Maintain the median of a sliding window using two heaps while the window moves over a stream.
Rolling median sort maintains the median value over a sliding window. Instead of fully sorting the window, it keeps just enough structure to extract the median efficiently.
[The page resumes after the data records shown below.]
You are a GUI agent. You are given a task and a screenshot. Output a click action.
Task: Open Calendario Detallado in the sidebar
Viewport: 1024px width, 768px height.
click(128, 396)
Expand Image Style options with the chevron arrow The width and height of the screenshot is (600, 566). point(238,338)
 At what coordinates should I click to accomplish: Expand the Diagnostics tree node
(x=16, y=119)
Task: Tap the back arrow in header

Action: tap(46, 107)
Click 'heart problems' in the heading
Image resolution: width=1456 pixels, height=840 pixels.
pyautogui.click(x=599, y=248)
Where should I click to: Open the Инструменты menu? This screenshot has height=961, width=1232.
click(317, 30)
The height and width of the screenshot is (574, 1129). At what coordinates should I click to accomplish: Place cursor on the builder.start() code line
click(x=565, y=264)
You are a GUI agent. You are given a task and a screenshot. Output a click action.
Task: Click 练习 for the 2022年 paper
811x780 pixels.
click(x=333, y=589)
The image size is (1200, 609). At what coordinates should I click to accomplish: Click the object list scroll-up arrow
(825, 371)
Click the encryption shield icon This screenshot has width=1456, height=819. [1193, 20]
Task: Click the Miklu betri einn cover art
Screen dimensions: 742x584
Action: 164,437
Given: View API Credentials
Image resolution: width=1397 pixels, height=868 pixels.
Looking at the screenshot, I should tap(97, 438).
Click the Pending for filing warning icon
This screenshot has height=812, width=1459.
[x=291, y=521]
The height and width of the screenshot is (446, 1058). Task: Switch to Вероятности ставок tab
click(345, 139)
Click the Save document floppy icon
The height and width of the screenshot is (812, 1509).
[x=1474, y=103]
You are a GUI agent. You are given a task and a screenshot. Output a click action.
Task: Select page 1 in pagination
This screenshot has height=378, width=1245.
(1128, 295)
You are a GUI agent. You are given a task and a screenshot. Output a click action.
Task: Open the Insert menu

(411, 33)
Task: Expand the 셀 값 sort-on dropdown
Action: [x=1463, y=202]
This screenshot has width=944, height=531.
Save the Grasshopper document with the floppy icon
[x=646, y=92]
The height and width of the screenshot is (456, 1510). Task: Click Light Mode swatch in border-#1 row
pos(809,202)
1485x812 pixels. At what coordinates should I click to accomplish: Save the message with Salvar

You use it when median or percentile queries are needed over recent data.
Problem
Given a stream ( x_1, x_2, \dots ) and window size ( w ), compute the median of:
[ [x_{t-w+1}, \dots, x_t] ]
after each step.
Idea
Maintain two heaps:
- a max heap for the lower half
- a min heap for the upper half
The heaps are balanced so that:
- sizes differ by at most 1
- all elements in the max heap are less than or equal to those in the min heap
The median is:
- top of max heap if sizes differ
- average of both tops if sizes are equal
Algorithm
rolling_median(stream, w):
low = max_heap()
high = min_heap()
window = queue()
for x in stream:
window.push_back(x)
if low empty or x <= low.top():
low.push(x)
else:
high.push(x)
rebalance(low, high)
if length(window) > w:
old = window.pop_front()
remove(old, low, high)
rebalance(low, high)
output median(low, high)Rebalancing
rebalance(low, high):
if size(low) > size(high) + 1:
high.push(low.pop())
elif size(high) > size(low):
low.push(high.pop())Example
Stream:
[ [1, 3, 2, 6, 4] ]
Window size:
[ w = 3 ]
Medians:
| step | window | median |
|---|---|---|
| 1 | [1] | 1 |
| 2 | [1, 3] | 2 |
| 3 | [1, 3, 2] | 2 |
| 4 | [3, 2, 6] | 3 |
| 5 | [2, 6, 4] | 4 |
Correctness
The heaps partition the window into two halves:
- all elements in the lower heap are less than or equal to those in the upper heap
- sizes remain balanced
Therefore, the median is always at the boundary between the two heaps.
Complexity
| operation | cost |
|---|---|
| insert | ( O(\log w) ) |
| delete expired value | ( O(\log w) ) |
| median query | ( O(1) ) |
Space:
[ O(w) ]
Deletion Handling
Removing arbitrary elements from heaps requires auxiliary structures such as:
- lazy deletion with hash maps
- indexed heaps
mark_for_removal(x):
deleted[x] += 1When to Use
Use rolling median when:
- median over recent data is required
- full sorting is unnecessary
- window size is moderate
- real-time analytics is needed
It is widely used in monitoring, finance, and signal processing systems.